→ Brief
Extend the news report below on the Middlesex Hospital website showing emergency room wait times, beginning right after its final sentence.

→ Quoted passage
____
The Emergency Room at Middlesex Hospital in Middletown, September 9, 2009.
Updated: Wednesday, 09 Sep 2009, 6:21 PM EDT
Published : Wednesday, 09 Sep 2009, 12:18 PM EDT
Middletown (WTNH) - Every second counts in a medical emergency, but if your injury is not that urgent you could be waiting in the emergency room for a long time. A new web site, launched Wednesday, lets you see how long you will have to wait in the ER.
Three branches of Middlesex Hospital are offering the service: the main campus in Middletown, the Shoreline Medical Center in Essex and the Marlborough Medical Center.
"It'll give people a realistic expectation for how long a wait it will be before they see a doctor. It will also enable those patients that could drive to more than one of our other sites to decide they're going to the one with the shorter waiting time, maybe a five-minute longer drive but maybe a 30-minute shorter waiting time to be seen," explained Dr. Michael Saxe, Middlesex Hospital.
News Channel 8 was given a tour of the new and improved
Emergency Department at Middlesex Hospital in Middletown.
____
[Pixel coordinate grounding data]
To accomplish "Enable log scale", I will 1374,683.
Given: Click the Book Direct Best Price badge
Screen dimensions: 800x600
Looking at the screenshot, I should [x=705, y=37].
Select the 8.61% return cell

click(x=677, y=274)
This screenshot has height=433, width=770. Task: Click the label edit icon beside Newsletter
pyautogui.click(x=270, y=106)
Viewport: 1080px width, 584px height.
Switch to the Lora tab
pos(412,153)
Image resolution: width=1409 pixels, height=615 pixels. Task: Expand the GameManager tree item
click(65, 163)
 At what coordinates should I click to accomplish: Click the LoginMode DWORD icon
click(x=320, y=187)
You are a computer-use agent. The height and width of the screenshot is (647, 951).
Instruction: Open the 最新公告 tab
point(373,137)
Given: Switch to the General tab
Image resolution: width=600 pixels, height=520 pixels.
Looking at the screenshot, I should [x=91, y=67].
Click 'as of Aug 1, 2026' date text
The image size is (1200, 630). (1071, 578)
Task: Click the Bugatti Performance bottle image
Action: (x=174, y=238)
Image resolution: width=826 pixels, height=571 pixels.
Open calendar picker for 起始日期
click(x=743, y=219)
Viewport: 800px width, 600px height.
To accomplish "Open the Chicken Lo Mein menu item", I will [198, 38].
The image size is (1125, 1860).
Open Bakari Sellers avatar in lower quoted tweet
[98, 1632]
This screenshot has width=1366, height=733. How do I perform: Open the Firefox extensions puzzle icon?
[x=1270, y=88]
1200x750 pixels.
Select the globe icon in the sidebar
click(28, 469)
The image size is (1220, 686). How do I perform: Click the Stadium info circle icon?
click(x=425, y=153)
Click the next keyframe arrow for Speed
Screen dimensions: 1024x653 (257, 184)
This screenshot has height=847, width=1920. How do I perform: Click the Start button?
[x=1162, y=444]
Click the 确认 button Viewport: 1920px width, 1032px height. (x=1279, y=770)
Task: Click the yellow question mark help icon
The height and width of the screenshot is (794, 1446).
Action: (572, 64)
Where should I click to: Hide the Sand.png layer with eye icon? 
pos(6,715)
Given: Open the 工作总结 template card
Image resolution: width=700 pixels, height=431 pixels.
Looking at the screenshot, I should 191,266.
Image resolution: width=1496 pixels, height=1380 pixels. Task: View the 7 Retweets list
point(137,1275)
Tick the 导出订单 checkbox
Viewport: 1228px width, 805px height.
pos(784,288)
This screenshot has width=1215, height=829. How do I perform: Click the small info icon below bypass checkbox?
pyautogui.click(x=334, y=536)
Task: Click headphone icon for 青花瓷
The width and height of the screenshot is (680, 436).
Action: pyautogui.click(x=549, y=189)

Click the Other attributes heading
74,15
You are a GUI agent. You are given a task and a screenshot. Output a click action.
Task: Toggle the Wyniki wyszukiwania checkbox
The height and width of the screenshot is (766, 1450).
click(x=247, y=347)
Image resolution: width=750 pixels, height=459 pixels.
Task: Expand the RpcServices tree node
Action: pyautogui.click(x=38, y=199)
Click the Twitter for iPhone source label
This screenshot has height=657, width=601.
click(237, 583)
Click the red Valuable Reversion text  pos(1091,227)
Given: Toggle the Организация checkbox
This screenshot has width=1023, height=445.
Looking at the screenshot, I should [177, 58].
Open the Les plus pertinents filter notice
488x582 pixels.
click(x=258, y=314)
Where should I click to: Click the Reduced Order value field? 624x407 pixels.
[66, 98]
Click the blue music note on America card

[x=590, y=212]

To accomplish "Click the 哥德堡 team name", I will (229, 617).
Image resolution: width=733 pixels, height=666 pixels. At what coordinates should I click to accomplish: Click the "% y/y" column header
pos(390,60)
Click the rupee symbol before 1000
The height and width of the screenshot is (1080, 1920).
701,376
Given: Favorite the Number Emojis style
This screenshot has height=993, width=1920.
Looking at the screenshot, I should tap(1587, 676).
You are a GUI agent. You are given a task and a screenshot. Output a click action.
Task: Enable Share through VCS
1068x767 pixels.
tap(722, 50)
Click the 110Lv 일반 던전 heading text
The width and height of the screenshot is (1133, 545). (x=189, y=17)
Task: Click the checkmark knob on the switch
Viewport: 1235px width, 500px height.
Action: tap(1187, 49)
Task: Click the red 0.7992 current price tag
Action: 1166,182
____
→ Exercise result
They've got emergency care covered from the helipad, where
LIFE STAR can transport more serious cases, to patient stations with full
charts and even x-rays online. It is state-of-the-art, everything's
automated and that includes a down-to-the-minute calculation of
just how long each person has been waiting.
Why the worry?
"Waiting times in the Emergency Departments in the United States is the number one complaint," said Dr. Michael Saxe of the Middlesex Hospital.
Right now, the national average is an entire hour.
"ER's, in the country are getting busier; one of the reasons is that ER's see everyone regardless of their health insurance status," said Dr. Saxe.
More patients means more waiting. The patient population at Middlesex has jumped 20-percent in the last five years. But a whopping 75-percent of those people do not have life-threatening injuries.
So this is their solution: the hospital's latest addition is a website where anyone can go and get an accurate idea of how long you'd wait. This is door-to-doctor time; when you arrive to when you actually see a doctor.
Doctors want to stress this is only for non-life threatening situations. If you have an emergency, you should still call 9-1-1 and the ambulance will take you to the nearest hospital. But a whopping 75-percent of patients who walk into the ER do NOT have life-threatening injuries.